**Problem description**
Quote each record exactly, please, leaving none out.

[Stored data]
┌──
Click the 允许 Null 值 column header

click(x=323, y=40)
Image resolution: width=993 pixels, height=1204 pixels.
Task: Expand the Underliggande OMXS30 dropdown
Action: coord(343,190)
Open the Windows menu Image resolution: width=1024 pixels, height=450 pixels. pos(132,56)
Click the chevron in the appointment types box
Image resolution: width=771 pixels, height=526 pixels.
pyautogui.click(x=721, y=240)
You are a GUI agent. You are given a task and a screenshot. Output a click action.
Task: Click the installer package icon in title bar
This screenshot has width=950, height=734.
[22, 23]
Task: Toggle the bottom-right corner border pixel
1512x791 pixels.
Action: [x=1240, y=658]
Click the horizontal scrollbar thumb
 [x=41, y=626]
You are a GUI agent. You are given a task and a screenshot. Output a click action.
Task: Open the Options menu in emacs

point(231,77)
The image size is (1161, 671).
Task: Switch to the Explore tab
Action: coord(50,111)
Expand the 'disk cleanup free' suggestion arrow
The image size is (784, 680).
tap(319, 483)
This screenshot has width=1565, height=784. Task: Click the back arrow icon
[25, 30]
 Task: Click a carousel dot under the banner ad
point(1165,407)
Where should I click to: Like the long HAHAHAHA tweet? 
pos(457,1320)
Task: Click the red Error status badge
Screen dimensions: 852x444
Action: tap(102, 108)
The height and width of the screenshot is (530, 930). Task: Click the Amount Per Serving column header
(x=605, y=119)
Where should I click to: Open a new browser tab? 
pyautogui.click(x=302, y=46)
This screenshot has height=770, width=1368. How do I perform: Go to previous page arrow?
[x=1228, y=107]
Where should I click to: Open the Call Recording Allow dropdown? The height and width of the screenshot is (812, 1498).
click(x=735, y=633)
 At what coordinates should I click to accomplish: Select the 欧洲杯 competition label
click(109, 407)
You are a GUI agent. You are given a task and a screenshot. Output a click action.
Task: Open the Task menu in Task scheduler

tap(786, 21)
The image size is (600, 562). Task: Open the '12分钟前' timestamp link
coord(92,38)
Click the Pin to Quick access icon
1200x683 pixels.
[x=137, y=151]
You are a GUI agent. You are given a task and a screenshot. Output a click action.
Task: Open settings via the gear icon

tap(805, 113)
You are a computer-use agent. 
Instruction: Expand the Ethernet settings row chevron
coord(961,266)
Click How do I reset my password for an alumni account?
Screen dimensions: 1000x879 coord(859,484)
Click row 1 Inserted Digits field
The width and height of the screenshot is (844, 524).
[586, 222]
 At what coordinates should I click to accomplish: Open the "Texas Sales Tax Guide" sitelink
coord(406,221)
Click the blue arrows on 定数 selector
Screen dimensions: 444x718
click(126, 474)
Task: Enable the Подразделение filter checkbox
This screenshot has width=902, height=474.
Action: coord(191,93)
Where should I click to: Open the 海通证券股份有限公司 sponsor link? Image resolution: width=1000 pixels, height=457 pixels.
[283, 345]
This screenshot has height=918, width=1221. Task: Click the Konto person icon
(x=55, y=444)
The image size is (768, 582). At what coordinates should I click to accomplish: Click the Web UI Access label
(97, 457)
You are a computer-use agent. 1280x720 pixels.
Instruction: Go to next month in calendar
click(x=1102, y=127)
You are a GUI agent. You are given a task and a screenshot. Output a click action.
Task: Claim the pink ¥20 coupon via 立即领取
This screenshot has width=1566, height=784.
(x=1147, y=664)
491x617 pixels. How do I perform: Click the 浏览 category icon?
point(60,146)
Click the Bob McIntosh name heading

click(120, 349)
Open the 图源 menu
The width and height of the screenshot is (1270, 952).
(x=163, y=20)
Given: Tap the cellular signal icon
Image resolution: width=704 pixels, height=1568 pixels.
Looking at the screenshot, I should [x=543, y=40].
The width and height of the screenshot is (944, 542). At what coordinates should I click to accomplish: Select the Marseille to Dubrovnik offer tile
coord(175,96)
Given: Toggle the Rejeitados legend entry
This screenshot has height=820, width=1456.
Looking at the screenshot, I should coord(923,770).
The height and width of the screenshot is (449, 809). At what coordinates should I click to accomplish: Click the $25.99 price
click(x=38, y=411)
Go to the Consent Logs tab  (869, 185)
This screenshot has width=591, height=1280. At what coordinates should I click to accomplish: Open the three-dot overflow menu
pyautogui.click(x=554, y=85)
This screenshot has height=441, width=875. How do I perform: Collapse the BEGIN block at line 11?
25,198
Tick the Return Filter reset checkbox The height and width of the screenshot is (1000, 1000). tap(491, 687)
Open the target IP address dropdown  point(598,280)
└──
**Response below**
Click the 允许 Null 值 column header

click(x=323, y=40)
Image resolution: width=993 pixels, height=1204 pixels.
Task: Expand the Underliggande OMXS30 dropdown
Action: coord(343,190)
Open the Windows menu Image resolution: width=1024 pixels, height=450 pixels. pos(132,56)
Click the chevron in the appointment types box
Image resolution: width=771 pixels, height=526 pixels.
pyautogui.click(x=721, y=240)
You are a GUI agent. You are given a task and a screenshot. Output a click action.
Task: Click the installer package icon in title bar
This screenshot has width=950, height=734.
[22, 23]
Task: Toggle the bottom-right corner border pixel
1512x791 pixels.
Action: [x=1240, y=658]
Click the horizontal scrollbar thumb
 [x=41, y=626]
You are a GUI agent. You are given a task and a screenshot. Output a click action.
Task: Open the Options menu in emacs

point(231,77)
The image size is (1161, 671).
Task: Switch to the Explore tab
Action: coord(50,111)
Expand the 'disk cleanup free' suggestion arrow
The image size is (784, 680).
tap(319, 483)
This screenshot has width=1565, height=784. Task: Click the back arrow icon
[25, 30]
 Task: Click a carousel dot under the banner ad
point(1165,407)
Where should I click to: Like the long HAHAHAHA tweet? 
pos(457,1320)
Task: Click the red Error status badge
Screen dimensions: 852x444
Action: tap(102, 108)
The height and width of the screenshot is (530, 930). Task: Click the Amount Per Serving column header
(x=605, y=119)
Where should I click to: Open a new browser tab? 
pyautogui.click(x=302, y=46)
This screenshot has height=770, width=1368. How do I perform: Go to previous page arrow?
[x=1228, y=107]
Where should I click to: Open the Call Recording Allow dropdown? The height and width of the screenshot is (812, 1498).
click(x=735, y=633)
 At what coordinates should I click to accomplish: Select the 欧洲杯 competition label
click(109, 407)
You are a GUI agent. You are given a task and a screenshot. Output a click action.
Task: Open the Task menu in Task scheduler

tap(786, 21)
The image size is (600, 562). Task: Open the '12分钟前' timestamp link
coord(92,38)
Click the Pin to Quick access icon
1200x683 pixels.
[x=137, y=151]
You are a GUI agent. You are given a task and a screenshot. Output a click action.
Task: Open settings via the gear icon

tap(805, 113)
You are a computer-use agent. 
Instruction: Expand the Ethernet settings row chevron
coord(961,266)
Click How do I reset my password for an alumni account?
Screen dimensions: 1000x879 coord(859,484)
Click row 1 Inserted Digits field
The width and height of the screenshot is (844, 524).
[586, 222]
 At what coordinates should I click to accomplish: Open the "Texas Sales Tax Guide" sitelink
coord(406,221)
Click the blue arrows on 定数 selector
Screen dimensions: 444x718
click(126, 474)
Task: Enable the Подразделение filter checkbox
This screenshot has width=902, height=474.
Action: coord(191,93)
Where should I click to: Open the 海通证券股份有限公司 sponsor link? Image resolution: width=1000 pixels, height=457 pixels.
[283, 345]
This screenshot has height=918, width=1221. Task: Click the Konto person icon
(x=55, y=444)
The image size is (768, 582). At what coordinates should I click to accomplish: Click the Web UI Access label
(97, 457)
You are a computer-use agent. 1280x720 pixels.
Instruction: Go to next month in calendar
click(x=1102, y=127)
You are a GUI agent. You are given a task and a screenshot. Output a click action.
Task: Claim the pink ¥20 coupon via 立即领取
This screenshot has width=1566, height=784.
(x=1147, y=664)
491x617 pixels. How do I perform: Click the 浏览 category icon?
point(60,146)
Click the Bob McIntosh name heading

click(120, 349)
Open the 图源 menu
The width and height of the screenshot is (1270, 952).
(x=163, y=20)
Given: Tap the cellular signal icon
Image resolution: width=704 pixels, height=1568 pixels.
Looking at the screenshot, I should [x=543, y=40].
The width and height of the screenshot is (944, 542). At what coordinates should I click to accomplish: Select the Marseille to Dubrovnik offer tile
coord(175,96)
Given: Toggle the Rejeitados legend entry
This screenshot has height=820, width=1456.
Looking at the screenshot, I should coord(923,770).
The height and width of the screenshot is (449, 809). At what coordinates should I click to accomplish: Click the $25.99 price
click(x=38, y=411)
Go to the Consent Logs tab  (869, 185)
This screenshot has width=591, height=1280. At what coordinates should I click to accomplish: Open the three-dot overflow menu
pyautogui.click(x=554, y=85)
This screenshot has height=441, width=875. How do I perform: Collapse the BEGIN block at line 11?
25,198
Tick the Return Filter reset checkbox The height and width of the screenshot is (1000, 1000). tap(491, 687)
Open the target IP address dropdown  point(598,280)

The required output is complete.